And then last night this came and in and I dissolved into a fanboy swoon.
“Eden. I understand you been trying to reach me. Let me know what’s on your mind. Hope all is well.
Brightness
Kamau”
Kamau Daáood was raised in Watts, an LA neighbourhood pivotal to the civil rights movement. James Brown name checked Watts in his music, as did NWA and Kendrick Lamar. The place is a symbol of resilience, resistance, and the complex interplay between oppression and hope. And to me, Kamau and his words represented all of this. He was the source. Not to mention the fact that his poetry readings have brought him to podiums with the likes of Gil Scott Heron and The Last Poets.
And here he was. In my inbox.
Holy fuck.
I messaged back. Was it him reciting his poetry in that 1979 recording? (Yes) Did I have his blessing to use and credit his voice on the my track ‘The Western Ways are Dying’? He replied…
“I like what you’ve done with the track. Recorded over 40yrs ago. You have my blessing to use it, giving it new life…I realize that these projects are a labour of love first and foremost.”

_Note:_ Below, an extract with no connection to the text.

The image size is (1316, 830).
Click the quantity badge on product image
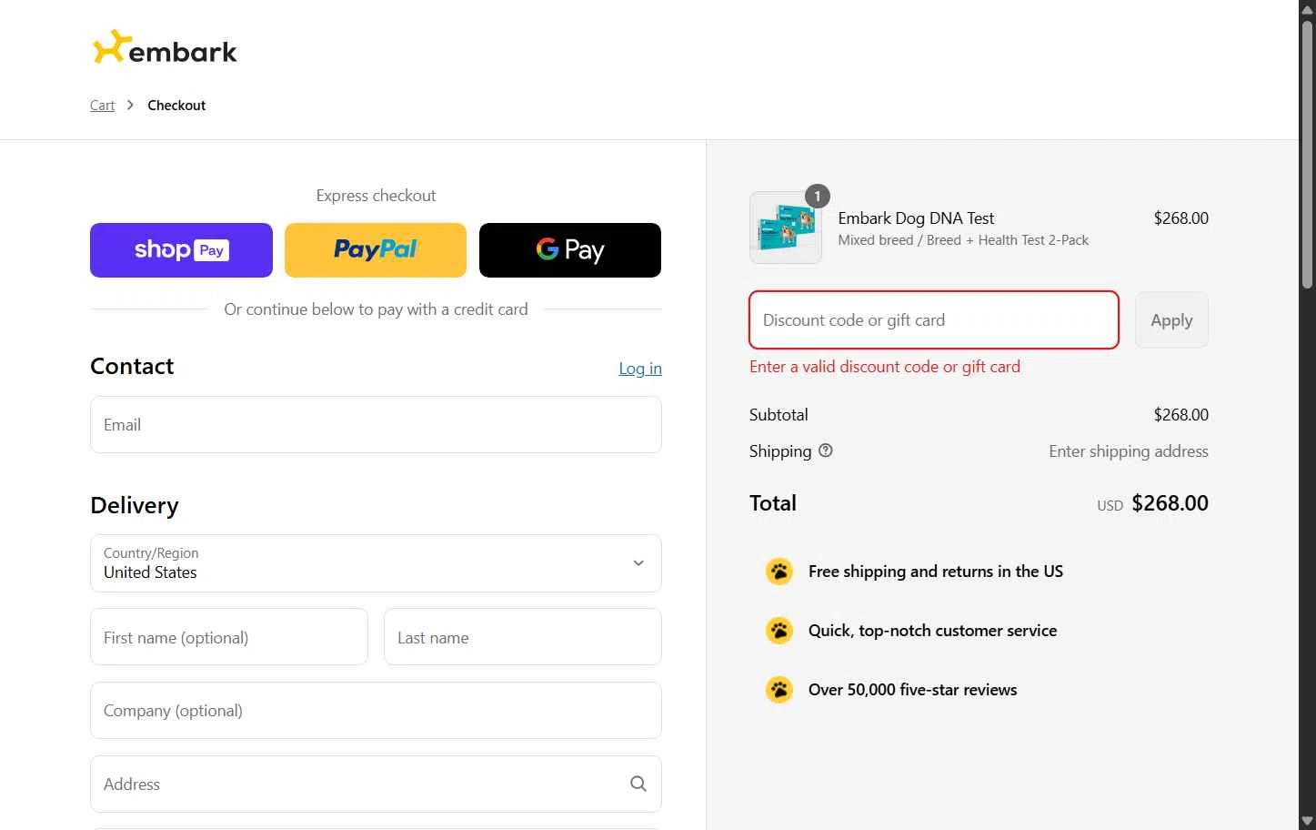pyautogui.click(x=817, y=196)
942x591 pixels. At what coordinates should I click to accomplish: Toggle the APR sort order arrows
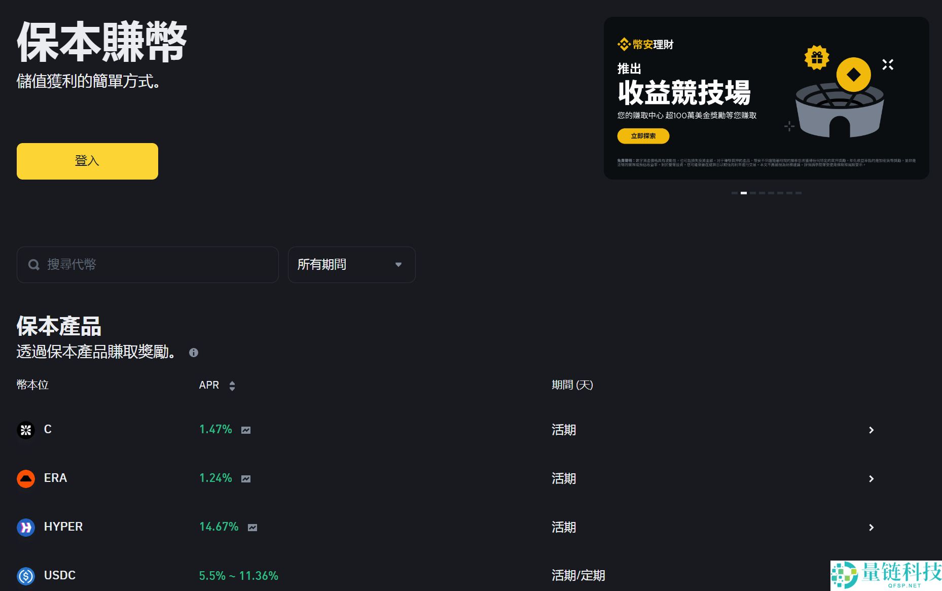[232, 386]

It was this last line that got me.
“These projects are a labour of love first and foremost.”
It meant he’d got me.
And I’d been right about him too.
That a man, now in his seventies, who’d devoted his life to raising up his community and giving a voice to the viciously disenfranchised, would not be primarily concerned with copyright and royalties. Not, at least, if he sensed that behind the request was a man toiling in love’s name. Whose songs were, first and foremost, a labour of love.
I’ve made some poor choices in my life.
Reaching out to Kamau was not one of them.